> **Exercise objective**:
Repeat only what runs from the line with "Where should I click to: Open" through the last line of the data below, both included, keeping every word as it is and leaving out the pictures.

> **Dataset records**:
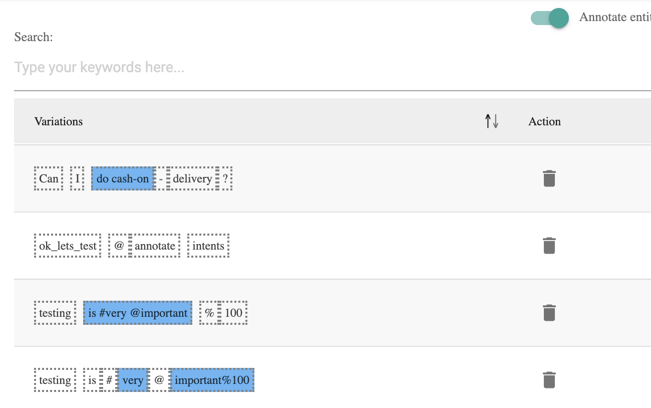Click the "intents" token in the second variation

click(208, 245)
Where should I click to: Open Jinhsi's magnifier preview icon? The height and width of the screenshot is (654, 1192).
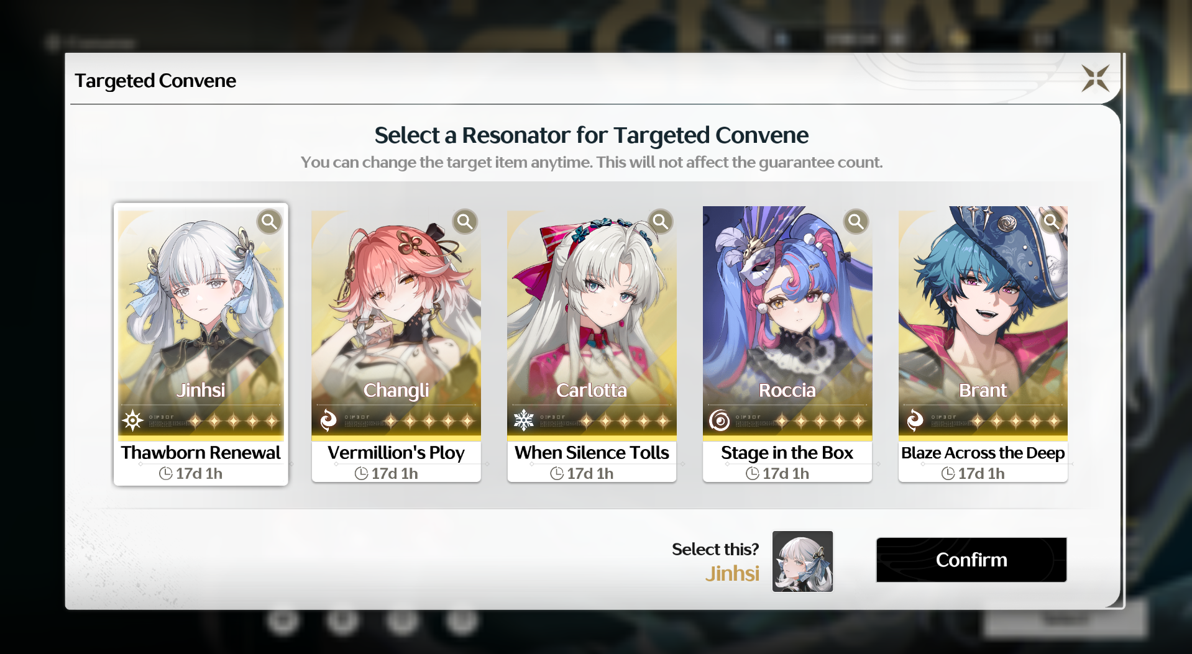coord(269,221)
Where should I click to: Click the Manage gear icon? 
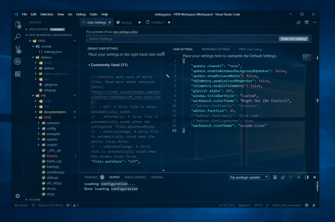[17, 195]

> **Solution for this problem**:
Where should I click to: Open Jinhsi's magnifier preview icon? The height and width of the screenshot is (654, 1192).
coord(269,221)
Where should I click to: Click the Manage gear icon? 
[17, 195]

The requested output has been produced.